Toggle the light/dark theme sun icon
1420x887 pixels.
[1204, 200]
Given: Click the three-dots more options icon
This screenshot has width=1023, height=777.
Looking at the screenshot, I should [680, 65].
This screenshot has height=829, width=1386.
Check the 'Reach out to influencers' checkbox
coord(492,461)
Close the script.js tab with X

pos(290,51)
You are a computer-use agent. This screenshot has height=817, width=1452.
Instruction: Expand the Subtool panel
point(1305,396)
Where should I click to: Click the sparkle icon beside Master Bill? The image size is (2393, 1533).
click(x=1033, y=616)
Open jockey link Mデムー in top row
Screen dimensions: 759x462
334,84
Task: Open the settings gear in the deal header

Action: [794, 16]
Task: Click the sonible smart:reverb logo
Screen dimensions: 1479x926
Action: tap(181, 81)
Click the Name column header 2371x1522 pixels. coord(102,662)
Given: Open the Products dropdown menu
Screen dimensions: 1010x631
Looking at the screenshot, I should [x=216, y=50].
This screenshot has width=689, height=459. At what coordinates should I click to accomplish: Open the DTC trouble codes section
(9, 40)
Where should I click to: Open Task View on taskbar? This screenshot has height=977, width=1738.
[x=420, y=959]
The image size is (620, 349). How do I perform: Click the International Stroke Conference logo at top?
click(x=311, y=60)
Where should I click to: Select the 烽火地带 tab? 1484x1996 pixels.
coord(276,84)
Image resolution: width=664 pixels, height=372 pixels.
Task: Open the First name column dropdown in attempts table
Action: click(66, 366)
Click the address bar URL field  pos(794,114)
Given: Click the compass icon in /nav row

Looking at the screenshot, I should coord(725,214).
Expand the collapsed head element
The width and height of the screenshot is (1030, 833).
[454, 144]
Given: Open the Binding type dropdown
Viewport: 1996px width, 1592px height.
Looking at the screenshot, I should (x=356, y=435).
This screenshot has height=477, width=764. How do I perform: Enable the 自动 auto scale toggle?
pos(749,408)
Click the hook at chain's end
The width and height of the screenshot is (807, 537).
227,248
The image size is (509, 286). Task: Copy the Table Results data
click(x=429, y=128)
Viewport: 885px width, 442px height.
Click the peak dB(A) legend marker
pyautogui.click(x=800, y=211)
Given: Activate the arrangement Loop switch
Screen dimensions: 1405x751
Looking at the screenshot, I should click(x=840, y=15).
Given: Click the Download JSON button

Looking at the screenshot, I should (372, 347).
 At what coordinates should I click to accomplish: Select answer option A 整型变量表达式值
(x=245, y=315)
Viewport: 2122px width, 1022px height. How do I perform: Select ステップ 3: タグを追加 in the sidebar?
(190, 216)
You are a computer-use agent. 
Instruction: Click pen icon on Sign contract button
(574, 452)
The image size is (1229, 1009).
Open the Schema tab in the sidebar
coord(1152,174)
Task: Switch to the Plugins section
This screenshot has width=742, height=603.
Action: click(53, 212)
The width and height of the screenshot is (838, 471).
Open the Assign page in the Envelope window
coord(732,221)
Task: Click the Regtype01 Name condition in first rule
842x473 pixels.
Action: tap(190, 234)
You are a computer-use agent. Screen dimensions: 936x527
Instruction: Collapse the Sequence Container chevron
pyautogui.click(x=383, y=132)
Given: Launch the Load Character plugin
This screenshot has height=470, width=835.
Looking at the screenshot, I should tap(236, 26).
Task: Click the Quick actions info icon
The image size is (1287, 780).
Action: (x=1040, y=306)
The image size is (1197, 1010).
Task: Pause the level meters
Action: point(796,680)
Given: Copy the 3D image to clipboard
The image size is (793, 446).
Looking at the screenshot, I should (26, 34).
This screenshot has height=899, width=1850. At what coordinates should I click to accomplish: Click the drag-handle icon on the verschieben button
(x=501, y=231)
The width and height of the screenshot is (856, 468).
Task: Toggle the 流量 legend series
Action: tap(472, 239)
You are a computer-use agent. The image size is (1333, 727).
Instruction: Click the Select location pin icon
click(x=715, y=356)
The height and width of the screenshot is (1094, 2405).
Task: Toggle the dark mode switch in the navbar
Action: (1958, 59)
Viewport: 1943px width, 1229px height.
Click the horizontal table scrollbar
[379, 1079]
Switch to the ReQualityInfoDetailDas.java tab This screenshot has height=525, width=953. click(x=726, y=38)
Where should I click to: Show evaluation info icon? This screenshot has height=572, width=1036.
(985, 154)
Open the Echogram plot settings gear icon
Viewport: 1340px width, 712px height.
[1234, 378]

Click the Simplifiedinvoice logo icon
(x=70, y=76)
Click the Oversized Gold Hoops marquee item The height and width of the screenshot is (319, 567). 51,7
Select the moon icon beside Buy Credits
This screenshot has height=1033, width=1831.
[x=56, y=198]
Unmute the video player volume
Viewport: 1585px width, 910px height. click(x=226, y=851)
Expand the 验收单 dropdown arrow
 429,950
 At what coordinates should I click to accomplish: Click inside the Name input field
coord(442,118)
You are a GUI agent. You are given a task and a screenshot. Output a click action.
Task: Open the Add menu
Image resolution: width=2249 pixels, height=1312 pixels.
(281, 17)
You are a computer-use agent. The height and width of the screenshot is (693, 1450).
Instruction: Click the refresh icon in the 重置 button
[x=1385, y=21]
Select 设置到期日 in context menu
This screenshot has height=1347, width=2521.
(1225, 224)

---

**Exercise description:** Transcribe each line above exactly; skip none.

**Task solution:**
Toggle the light/dark theme sun icon
1420x887 pixels.
[1204, 200]
Given: Click the three-dots more options icon
This screenshot has width=1023, height=777.
Looking at the screenshot, I should [680, 65].
This screenshot has height=829, width=1386.
Check the 'Reach out to influencers' checkbox
coord(492,461)
Close the script.js tab with X

pos(290,51)
You are a computer-use agent. This screenshot has height=817, width=1452.
Instruction: Expand the Subtool panel
point(1305,396)
Where should I click to: Click the sparkle icon beside Master Bill? The image size is (2393, 1533).
click(x=1033, y=616)
Open jockey link Mデムー in top row
Screen dimensions: 759x462
334,84
Task: Open the settings gear in the deal header

Action: [794, 16]
Task: Click the sonible smart:reverb logo
Screen dimensions: 1479x926
Action: tap(181, 81)
Click the Name column header 2371x1522 pixels. coord(102,662)
Given: Open the Products dropdown menu
Screen dimensions: 1010x631
Looking at the screenshot, I should [x=216, y=50].
This screenshot has width=689, height=459. At what coordinates should I click to accomplish: Open the DTC trouble codes section
(9, 40)
Where should I click to: Open Task View on taskbar? This screenshot has height=977, width=1738.
[x=420, y=959]
The image size is (620, 349). How do I perform: Click the International Stroke Conference logo at top?
click(x=311, y=60)
Where should I click to: Select the 烽火地带 tab? 1484x1996 pixels.
coord(276,84)
Image resolution: width=664 pixels, height=372 pixels.
Task: Open the First name column dropdown in attempts table
Action: click(66, 366)
Click the address bar URL field  pos(794,114)
Given: Click the compass icon in /nav row

Looking at the screenshot, I should coord(725,214).
Expand the collapsed head element
The width and height of the screenshot is (1030, 833).
[454, 144]
Given: Open the Binding type dropdown
Viewport: 1996px width, 1592px height.
Looking at the screenshot, I should (x=356, y=435).
This screenshot has height=477, width=764. How do I perform: Enable the 自动 auto scale toggle?
pos(749,408)
Click the hook at chain's end
The width and height of the screenshot is (807, 537).
227,248
The image size is (509, 286). Task: Copy the Table Results data
click(x=429, y=128)
Viewport: 885px width, 442px height.
Click the peak dB(A) legend marker
pyautogui.click(x=800, y=211)
Given: Activate the arrangement Loop switch
Screen dimensions: 1405x751
Looking at the screenshot, I should click(x=840, y=15).
Given: Click the Download JSON button

Looking at the screenshot, I should (372, 347).
 At what coordinates should I click to accomplish: Select answer option A 整型变量表达式值
(x=245, y=315)
Viewport: 2122px width, 1022px height. How do I perform: Select ステップ 3: タグを追加 in the sidebar?
(190, 216)
You are a computer-use agent. 
Instruction: Click pen icon on Sign contract button
(574, 452)
The image size is (1229, 1009).
Open the Schema tab in the sidebar
coord(1152,174)
Task: Switch to the Plugins section
This screenshot has width=742, height=603.
Action: click(53, 212)
The width and height of the screenshot is (838, 471).
Open the Assign page in the Envelope window
coord(732,221)
Task: Click the Regtype01 Name condition in first rule
842x473 pixels.
Action: tap(190, 234)
You are a computer-use agent. Screen dimensions: 936x527
Instruction: Collapse the Sequence Container chevron
pyautogui.click(x=383, y=132)
Given: Launch the Load Character plugin
This screenshot has height=470, width=835.
Looking at the screenshot, I should tap(236, 26).
Task: Click the Quick actions info icon
The image size is (1287, 780).
Action: (x=1040, y=306)
The image size is (1197, 1010).
Task: Pause the level meters
Action: point(796,680)
Given: Copy the 3D image to clipboard
The image size is (793, 446).
Looking at the screenshot, I should (26, 34).
This screenshot has height=899, width=1850. At what coordinates should I click to accomplish: Click the drag-handle icon on the verschieben button
(x=501, y=231)
The width and height of the screenshot is (856, 468).
Task: Toggle the 流量 legend series
Action: tap(472, 239)
You are a computer-use agent. The image size is (1333, 727).
Instruction: Click the Select location pin icon
click(x=715, y=356)
The height and width of the screenshot is (1094, 2405).
Task: Toggle the dark mode switch in the navbar
Action: (1958, 59)
Viewport: 1943px width, 1229px height.
Click the horizontal table scrollbar
[379, 1079]
Switch to the ReQualityInfoDetailDas.java tab This screenshot has height=525, width=953. click(x=726, y=38)
Where should I click to: Show evaluation info icon? This screenshot has height=572, width=1036.
(985, 154)
Open the Echogram plot settings gear icon
Viewport: 1340px width, 712px height.
[1234, 378]

Click the Simplifiedinvoice logo icon
(x=70, y=76)
Click the Oversized Gold Hoops marquee item The height and width of the screenshot is (319, 567). 51,7
Select the moon icon beside Buy Credits
This screenshot has height=1033, width=1831.
[x=56, y=198]
Unmute the video player volume
Viewport: 1585px width, 910px height. click(x=226, y=851)
Expand the 验收单 dropdown arrow
 429,950
 At what coordinates should I click to accomplish: Click inside the Name input field
coord(442,118)
You are a GUI agent. You are given a task and a screenshot. Output a click action.
Task: Open the Add menu
Image resolution: width=2249 pixels, height=1312 pixels.
(281, 17)
You are a computer-use agent. The height and width of the screenshot is (693, 1450).
Instruction: Click the refresh icon in the 重置 button
[x=1385, y=21]
Select 设置到期日 in context menu
This screenshot has height=1347, width=2521.
(1225, 224)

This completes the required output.